Ce n’est point, il est à peine besoin de le dire, que les principes républicains pour lesquels luttent M. Clemenceau et ses amis soient des sortes de dogmes religieux, révélés sur un Sinaï révolutionnaire, et devant lesquels il faut se prosterner avec un sentiment d’adoration mystique, sans tenir compte des choses de ce bas monde. De telles conceptions, dans un esprit nourri à l’école des sciences expérimentales, seraient particulièrement inexplicables. Non. Les principes républicains ne sont pas des dogmes. Ce sont des notions de science politique qu’on peut tenir comme établies par l’expérience et la raison, puisqu’on ne peut leur opposer que des conceptions antérieures qu’elles ont déjà détruites dans le domaine des idées. Les adversaires qu’on trouve devant soi, dans les luttes qu’on soutient pour ces principes, ce ne sont pas des idées expérimentales différentes, ce sont des timidités, peut-être des arrière-pensées, — des intérêts unis avec ces appréhensions vagues qui ont fait juger tour à tour les réformes du passé impossibles, jusqu’à l’heure où elles ont été réalisées… et alors on a vu qu’il n’y avait rien de plus facile : témoin l’histoire de l’établissement du suffrage universel, de la suppression de l’esclavage, etc. Dans ces termes, la lutte n’est pas une affaire de doctrine, c’est une affaire de netteté dans les idées, de solidité dans l’esprit et de droiture dans le caractère.

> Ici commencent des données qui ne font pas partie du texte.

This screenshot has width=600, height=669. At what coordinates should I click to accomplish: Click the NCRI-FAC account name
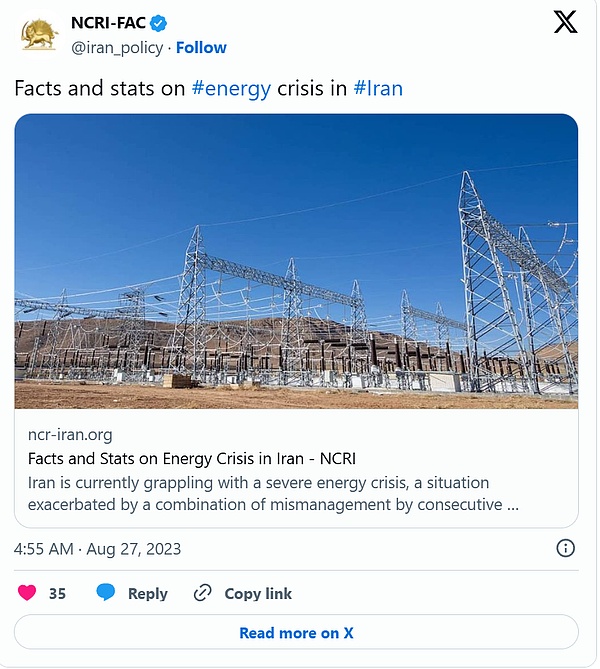(x=106, y=23)
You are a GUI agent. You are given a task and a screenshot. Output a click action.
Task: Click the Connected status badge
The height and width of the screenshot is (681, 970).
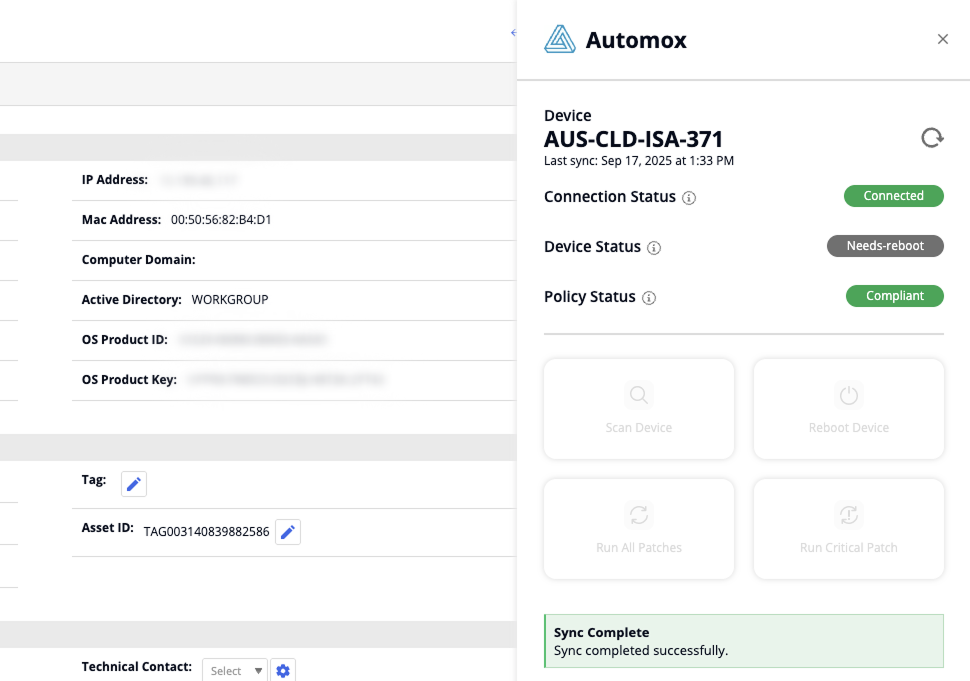894,196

Cette lutte, M. Clemenceau n’a cessé de la soutenir. Comme je le disais, il a débuté par les sciences expérimentales. Au sortir du collège, il fit des études de médecine qu’il commença à Nantes et qu’il acheva à Paris. Quelque temps après, il partait pour les États-Unis. Il n’est pas douteux que ce voyage n’ait produit en lui une profonde et durable impression. C’est là qu’il faut étudier la liberté en action. Quel vaste champ d’expériences, pour tout le domaine de l’activité pratique, que ce pays livré en entier aux merveilles de l’initiative individuelle, et réalisant, dans des conditions de prospérité inouïes, tout ce qui constitue, pour nos routines et nos préjugés, l’idée parfaite de l’anarchie ! Que de fois nos docteurs en conservation nous ont présenté, comme la négation même de toute société, des réformes pratiquées depuis longtemps de l’autre côté de l’Atlantique ! Il sort de la réalité tangible une évidence, une certitude que la démonstration la plus parfaite ne donnera jamais. On comprend sans peine que la conception autoritaire de la Révolution et de la démocratie, encore si répandue en France, fut radicalement extirpée par les enseignements de l’expérience américaine.

M. Clemenceau s’attacha singulièrement à la vie des États-Unis, car il y resta près de quatre ans. C’est là qu’il s’est marié. Il n’est revenu qu’au moment où les événements rappelaient en France tous ceux qui s’étaient attachés au drapeau de la démocratie, alors que l’Empire désemparé, inutilement livré aux orléanistes, assailli de tous les côtés par le parti républicain toujours grandissant, allait chercher dans les hasards d’une guerre une dernière chance de durée, et perdre la France pour sauver la dynastie.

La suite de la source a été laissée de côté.